E afinal chegamos à moral da história. Eu não contei essa história para falar da agressão dos xavecos, que é uma coisa super comum e que todo mundo já deve saber como é. Eu contei porque ela mostra o quanto alguns preceitos de feminilidade estão a serviço do machismo. O homem em questão deliberadamente tentou evocar a feminilidade como forma de se apropriar de mim, de me controlar para ter acesso ao meu corpo. Ele me acusou de ser muito "masculinizada" quando eu resisti a ele, quando me defendi. A masculinidade aqui era uma muralha entre eu e ele, e ele usou os papéis de gênero para tentar me derrubar.
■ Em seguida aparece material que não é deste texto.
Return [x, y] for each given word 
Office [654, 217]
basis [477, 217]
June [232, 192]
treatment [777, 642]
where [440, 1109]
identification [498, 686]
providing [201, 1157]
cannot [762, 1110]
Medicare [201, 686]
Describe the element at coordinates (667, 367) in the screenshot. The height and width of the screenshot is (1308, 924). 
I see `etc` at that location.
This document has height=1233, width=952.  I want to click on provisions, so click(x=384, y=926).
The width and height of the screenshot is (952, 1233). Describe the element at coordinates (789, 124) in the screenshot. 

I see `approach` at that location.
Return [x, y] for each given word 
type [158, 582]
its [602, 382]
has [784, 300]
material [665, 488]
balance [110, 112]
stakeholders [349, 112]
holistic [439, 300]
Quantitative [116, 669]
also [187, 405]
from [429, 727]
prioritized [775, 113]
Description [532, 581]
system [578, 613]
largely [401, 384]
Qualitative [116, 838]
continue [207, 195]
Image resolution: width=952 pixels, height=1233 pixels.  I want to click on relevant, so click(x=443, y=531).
Algumas vezes a "utilidade" dos papéis de gênero parecem coisa de gente que teoriza demais e que vê intencionalidade em coisa que não tem -- mas às vezes, e essa história é um exemplo claríssimo disso, as pessoas usam os papéis de gênero de forma maliciosa, deliberadamente, para controlar o comportamento dos outros em seu favor. A feminilidade obriga uma mulher a sorrir, a ser gentil, a dar beijo no rosto e a se submeter ao toque de homens, exceto quando acompanhada. A feminilidade serve para transformar a mulher desacompanhada numa presa fácil. A masculinidade pode ser usada como resistência, mas será prontamente desautorizada. O Homem tentará de todas as formas coagir sua presa a abandonar essa resistência e, em defesa de sua feminilidade, se expôr a ele. Assim a feminilidade serve ao homem machista.
Meu objetivo atual é ser capaz de abandonar todas as feminilidades que me tornam frágil e que me expõe, e nunca me sentir na obrigação de ser "feminina". Quero poder ser feminina apenas como e quando isso me fizer bem e quando EU quiser.